Asymptotic Calibration Check for RESI Variance Estimates
Source:R/simulations.R
simCalibrationSim.RdRuns a plasmode simulation to verify that the asymptotic normal CI machinery is correctly calibrated for all four model settings (lm/glm x parametric/robust). For each (setting, sample size) cell the function checks:
Bias(theta): \(\hat\theta \to \theta_{\rm true}\) – raw coefficients (and \(\phi = \hat\sigma^2\) for
lm) converge to the full-dataset values.vcov check A (estimator consistency): \(n \cdot \bar V_{\rm analytic} / (n_{\rm full} \cdot V_{\rm true}) \to 1\).

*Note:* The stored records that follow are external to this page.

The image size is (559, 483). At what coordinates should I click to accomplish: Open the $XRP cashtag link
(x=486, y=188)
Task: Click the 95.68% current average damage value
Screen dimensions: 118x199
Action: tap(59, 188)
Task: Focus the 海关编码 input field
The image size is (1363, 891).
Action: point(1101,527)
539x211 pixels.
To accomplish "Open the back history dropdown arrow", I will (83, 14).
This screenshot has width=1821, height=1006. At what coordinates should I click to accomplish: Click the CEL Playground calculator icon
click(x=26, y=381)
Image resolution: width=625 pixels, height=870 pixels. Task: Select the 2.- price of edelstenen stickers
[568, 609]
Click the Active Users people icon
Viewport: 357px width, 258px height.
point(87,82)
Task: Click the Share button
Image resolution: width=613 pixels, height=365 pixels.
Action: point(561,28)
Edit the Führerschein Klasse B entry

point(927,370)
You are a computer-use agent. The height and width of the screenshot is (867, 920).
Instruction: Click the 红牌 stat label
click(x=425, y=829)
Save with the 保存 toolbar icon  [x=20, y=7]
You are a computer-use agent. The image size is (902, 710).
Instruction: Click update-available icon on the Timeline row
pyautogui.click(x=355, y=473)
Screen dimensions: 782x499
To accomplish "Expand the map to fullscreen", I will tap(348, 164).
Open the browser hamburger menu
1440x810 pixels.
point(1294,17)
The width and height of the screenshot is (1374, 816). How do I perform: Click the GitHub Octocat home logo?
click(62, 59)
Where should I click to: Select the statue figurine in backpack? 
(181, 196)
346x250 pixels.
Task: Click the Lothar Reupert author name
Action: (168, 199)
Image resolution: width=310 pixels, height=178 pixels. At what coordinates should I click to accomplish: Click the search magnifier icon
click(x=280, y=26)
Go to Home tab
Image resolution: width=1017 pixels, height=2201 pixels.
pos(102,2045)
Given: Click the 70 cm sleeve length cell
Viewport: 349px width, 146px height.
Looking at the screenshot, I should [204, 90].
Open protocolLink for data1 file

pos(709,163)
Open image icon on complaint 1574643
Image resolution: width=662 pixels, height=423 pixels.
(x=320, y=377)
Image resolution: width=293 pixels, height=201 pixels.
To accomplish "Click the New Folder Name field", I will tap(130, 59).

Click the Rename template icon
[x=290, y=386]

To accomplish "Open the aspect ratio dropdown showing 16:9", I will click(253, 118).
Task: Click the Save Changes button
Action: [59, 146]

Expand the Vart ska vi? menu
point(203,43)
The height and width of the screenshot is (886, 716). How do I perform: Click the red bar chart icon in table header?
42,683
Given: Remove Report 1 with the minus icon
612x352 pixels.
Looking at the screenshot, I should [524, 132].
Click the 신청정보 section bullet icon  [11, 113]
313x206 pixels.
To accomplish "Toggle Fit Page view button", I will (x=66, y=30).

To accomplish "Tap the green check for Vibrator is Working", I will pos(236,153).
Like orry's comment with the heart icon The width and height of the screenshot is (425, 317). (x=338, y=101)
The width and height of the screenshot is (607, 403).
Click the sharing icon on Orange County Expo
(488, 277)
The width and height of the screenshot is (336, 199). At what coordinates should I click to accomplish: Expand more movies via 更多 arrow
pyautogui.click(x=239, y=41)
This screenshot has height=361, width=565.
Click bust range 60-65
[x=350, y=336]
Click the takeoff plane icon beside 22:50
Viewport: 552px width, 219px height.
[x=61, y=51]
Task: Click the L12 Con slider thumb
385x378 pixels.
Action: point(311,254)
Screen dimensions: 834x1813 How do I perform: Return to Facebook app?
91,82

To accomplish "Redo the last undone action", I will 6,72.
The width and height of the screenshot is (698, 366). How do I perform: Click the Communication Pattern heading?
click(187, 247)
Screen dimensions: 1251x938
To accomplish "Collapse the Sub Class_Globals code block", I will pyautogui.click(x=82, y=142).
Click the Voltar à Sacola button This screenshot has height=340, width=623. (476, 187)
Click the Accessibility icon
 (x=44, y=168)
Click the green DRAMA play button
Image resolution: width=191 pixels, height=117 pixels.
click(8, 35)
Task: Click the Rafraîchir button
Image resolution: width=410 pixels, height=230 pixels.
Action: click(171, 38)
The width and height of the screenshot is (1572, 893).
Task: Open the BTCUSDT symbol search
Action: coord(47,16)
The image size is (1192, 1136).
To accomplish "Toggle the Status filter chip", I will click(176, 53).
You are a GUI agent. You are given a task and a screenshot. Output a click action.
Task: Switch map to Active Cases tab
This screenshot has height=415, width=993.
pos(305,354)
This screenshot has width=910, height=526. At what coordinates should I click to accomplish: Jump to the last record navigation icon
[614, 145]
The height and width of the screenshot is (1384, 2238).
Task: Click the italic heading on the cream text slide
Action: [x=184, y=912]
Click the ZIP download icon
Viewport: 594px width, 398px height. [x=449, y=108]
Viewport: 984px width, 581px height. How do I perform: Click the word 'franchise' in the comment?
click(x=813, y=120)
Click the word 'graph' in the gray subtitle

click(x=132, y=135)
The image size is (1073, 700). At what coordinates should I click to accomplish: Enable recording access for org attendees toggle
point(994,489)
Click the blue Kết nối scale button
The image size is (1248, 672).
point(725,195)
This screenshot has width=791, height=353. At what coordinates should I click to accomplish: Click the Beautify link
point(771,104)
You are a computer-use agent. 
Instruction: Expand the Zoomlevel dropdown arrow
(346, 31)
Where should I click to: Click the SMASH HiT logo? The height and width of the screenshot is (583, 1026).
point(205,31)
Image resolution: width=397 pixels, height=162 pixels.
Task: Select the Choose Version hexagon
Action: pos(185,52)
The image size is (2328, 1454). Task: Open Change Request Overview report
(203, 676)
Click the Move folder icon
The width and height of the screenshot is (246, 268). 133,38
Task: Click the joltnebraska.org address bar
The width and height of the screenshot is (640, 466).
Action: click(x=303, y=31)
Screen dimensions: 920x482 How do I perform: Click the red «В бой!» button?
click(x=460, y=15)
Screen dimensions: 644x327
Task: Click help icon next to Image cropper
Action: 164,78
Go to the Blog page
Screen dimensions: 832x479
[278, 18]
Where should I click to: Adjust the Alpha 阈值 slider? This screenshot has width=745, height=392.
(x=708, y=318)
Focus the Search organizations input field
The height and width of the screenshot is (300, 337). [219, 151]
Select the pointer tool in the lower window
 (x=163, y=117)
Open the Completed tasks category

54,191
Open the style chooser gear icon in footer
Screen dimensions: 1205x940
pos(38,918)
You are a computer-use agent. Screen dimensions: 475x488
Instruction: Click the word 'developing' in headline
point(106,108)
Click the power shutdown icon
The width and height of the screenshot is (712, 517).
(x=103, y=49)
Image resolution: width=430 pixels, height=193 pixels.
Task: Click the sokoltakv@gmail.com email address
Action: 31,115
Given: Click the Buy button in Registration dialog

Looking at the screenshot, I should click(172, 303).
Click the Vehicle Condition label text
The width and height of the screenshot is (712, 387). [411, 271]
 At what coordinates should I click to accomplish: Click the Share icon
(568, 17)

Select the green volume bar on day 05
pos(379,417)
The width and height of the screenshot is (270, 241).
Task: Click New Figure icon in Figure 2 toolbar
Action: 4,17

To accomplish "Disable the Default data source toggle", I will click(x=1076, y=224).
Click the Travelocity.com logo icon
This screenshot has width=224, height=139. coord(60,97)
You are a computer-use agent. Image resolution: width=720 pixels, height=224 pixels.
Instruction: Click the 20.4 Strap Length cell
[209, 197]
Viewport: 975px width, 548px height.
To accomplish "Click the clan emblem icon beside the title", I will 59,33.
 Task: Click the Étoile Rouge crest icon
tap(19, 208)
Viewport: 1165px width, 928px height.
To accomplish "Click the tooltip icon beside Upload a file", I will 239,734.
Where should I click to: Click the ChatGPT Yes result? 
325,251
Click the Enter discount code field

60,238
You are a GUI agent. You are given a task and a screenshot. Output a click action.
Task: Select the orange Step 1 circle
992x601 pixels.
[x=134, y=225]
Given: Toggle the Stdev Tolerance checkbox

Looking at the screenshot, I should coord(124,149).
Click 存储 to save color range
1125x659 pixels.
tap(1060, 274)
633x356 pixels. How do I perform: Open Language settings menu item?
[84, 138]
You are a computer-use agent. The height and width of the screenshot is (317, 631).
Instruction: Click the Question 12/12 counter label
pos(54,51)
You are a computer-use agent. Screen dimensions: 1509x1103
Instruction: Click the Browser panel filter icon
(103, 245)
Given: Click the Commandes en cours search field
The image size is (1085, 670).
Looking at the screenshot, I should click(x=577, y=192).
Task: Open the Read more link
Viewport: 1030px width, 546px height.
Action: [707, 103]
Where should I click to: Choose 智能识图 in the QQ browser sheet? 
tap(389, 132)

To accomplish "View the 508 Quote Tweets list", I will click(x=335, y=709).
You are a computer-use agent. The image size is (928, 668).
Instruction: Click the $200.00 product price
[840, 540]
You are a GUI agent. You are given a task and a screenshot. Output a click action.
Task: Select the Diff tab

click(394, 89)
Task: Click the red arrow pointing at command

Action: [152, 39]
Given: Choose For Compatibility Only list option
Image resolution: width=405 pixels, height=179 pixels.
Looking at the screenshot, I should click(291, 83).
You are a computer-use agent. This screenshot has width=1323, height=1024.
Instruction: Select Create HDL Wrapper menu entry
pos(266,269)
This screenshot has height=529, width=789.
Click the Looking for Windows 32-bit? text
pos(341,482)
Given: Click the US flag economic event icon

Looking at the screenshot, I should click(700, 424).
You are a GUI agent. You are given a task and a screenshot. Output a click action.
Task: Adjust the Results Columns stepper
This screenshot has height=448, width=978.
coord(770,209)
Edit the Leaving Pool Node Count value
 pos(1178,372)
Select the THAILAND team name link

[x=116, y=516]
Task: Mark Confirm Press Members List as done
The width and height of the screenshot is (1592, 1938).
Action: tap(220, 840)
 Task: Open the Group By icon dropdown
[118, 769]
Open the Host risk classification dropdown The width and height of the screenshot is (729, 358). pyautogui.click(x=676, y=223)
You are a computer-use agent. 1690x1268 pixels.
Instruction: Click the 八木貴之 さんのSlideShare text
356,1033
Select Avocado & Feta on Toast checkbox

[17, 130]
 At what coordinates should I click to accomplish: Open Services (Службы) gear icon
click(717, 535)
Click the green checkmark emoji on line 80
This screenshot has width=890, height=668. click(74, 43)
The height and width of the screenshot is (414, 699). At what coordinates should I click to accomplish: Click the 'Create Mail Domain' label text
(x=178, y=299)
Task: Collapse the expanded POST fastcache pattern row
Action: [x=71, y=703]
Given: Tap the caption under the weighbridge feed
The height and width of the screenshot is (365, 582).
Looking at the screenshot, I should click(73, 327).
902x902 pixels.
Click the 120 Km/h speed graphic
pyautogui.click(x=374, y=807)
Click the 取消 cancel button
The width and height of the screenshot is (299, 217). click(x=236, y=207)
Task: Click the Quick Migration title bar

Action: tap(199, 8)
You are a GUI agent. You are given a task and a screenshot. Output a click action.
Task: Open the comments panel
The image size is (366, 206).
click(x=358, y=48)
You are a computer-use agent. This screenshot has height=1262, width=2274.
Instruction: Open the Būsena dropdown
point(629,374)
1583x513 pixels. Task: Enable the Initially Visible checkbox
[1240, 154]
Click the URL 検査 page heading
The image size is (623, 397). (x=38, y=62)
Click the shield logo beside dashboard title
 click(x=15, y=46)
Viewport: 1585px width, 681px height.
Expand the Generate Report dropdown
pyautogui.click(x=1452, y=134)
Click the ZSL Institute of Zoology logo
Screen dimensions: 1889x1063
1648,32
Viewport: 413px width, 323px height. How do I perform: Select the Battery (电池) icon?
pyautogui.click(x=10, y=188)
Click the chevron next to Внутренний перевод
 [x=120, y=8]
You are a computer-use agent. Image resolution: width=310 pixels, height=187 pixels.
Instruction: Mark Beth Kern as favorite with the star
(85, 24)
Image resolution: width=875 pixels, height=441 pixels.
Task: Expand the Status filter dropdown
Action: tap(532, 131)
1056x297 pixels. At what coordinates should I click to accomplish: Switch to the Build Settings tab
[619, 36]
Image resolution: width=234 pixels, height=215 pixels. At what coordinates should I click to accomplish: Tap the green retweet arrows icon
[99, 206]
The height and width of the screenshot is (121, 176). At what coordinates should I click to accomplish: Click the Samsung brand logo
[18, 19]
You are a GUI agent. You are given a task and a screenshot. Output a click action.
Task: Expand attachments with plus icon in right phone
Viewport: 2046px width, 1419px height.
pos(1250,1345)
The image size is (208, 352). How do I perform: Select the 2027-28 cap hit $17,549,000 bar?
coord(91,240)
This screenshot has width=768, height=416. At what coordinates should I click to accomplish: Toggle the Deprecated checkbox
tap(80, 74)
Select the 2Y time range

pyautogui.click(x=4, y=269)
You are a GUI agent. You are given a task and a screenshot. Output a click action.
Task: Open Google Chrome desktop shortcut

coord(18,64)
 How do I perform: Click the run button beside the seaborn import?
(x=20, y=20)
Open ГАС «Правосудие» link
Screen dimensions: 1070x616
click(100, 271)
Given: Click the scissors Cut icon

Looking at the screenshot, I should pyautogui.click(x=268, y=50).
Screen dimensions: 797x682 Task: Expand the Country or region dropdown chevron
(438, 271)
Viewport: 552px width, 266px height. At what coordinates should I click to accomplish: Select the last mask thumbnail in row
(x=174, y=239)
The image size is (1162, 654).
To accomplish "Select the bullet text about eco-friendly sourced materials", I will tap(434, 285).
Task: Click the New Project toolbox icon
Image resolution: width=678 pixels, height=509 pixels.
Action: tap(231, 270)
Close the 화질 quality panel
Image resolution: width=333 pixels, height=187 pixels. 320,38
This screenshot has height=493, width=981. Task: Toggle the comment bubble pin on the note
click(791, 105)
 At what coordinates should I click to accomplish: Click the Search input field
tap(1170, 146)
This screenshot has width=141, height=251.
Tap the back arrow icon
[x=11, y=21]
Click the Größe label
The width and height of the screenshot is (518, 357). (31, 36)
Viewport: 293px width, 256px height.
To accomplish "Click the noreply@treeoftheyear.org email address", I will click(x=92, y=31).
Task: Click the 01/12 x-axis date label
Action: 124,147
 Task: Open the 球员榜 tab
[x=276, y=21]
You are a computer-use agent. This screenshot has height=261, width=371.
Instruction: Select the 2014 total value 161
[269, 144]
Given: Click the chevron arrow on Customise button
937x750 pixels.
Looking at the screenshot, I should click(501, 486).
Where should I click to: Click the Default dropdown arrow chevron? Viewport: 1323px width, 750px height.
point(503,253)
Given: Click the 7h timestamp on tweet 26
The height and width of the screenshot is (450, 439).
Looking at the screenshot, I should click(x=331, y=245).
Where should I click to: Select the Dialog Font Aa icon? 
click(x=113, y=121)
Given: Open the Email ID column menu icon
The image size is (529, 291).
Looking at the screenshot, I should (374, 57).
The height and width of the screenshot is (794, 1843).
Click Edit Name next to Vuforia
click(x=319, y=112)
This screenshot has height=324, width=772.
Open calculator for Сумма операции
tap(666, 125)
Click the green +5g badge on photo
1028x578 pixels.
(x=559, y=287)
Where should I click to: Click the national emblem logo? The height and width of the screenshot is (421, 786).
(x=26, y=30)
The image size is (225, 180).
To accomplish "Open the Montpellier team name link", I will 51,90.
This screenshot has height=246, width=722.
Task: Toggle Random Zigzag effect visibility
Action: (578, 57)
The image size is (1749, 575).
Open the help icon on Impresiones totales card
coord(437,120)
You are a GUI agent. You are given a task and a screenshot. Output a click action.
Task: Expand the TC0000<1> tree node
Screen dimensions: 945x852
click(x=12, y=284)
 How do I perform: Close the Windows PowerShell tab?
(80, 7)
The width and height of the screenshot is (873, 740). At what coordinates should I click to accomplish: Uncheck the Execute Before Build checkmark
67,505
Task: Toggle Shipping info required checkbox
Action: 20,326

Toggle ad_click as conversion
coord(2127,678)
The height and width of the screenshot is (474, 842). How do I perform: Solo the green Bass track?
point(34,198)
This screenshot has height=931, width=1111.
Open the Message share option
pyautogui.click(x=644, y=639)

vcov check B (calibration): \(n \cdot \widehat{\rm Var}(\hat\beta) / (n_{\rm full} \cdot V_{\rm true}) \to 1\).
Bias(R): RESI point estimates converge to the full-dataset values.
sigma2S check A (estimator consistency): \(\bar{\hat\sigma}^2_S / \sigma^2_{S,\rm true} \to 1\).
sigma2S check B (CI calibration): \(n \cdot \widehat{\rm Var}(\hat R) / \sigma^2_{S,\rm true} \to 1\).
True values are taken from the full insurance dataset using the
same definitions as insurancePlasmodeSim. \(\sigma^2_S\) is
extracted from the asymptotic-normal CI half-width:
\(\hat\sigma^2_S = n \cdot ({\rm hw}/z_{\alpha/2})^2\).
Usage
simCalibrationSim(
nsim = 500L,
n.vec = c(100L, 200L, 500L, 1000L, 2000L, 5000L),
alpha = 0.05,
output.dir = "resiCalibrationSim",
fixed.knots = FALSE,
mc.cores.reps = 1L
)Arguments
- nsim
Integer, replicates per (setting, \(n\)) cell. Default 500.
- n.vec
Integer vector of sample sizes. Default
c(100, 200, 500, 1000, 2000, 5000).- alpha
Numeric, nominal CI level. Default 0.05.
- output.dir
Character, directory for raw per-cell RDS files. Default
"resiCalibrationSim".- fixed.knots
Logical. Fix spline knots at full-dataset quantiles. Default
FALSE.- mc.cores.reps
Integer, cores for within-cell parallelism. Default 1.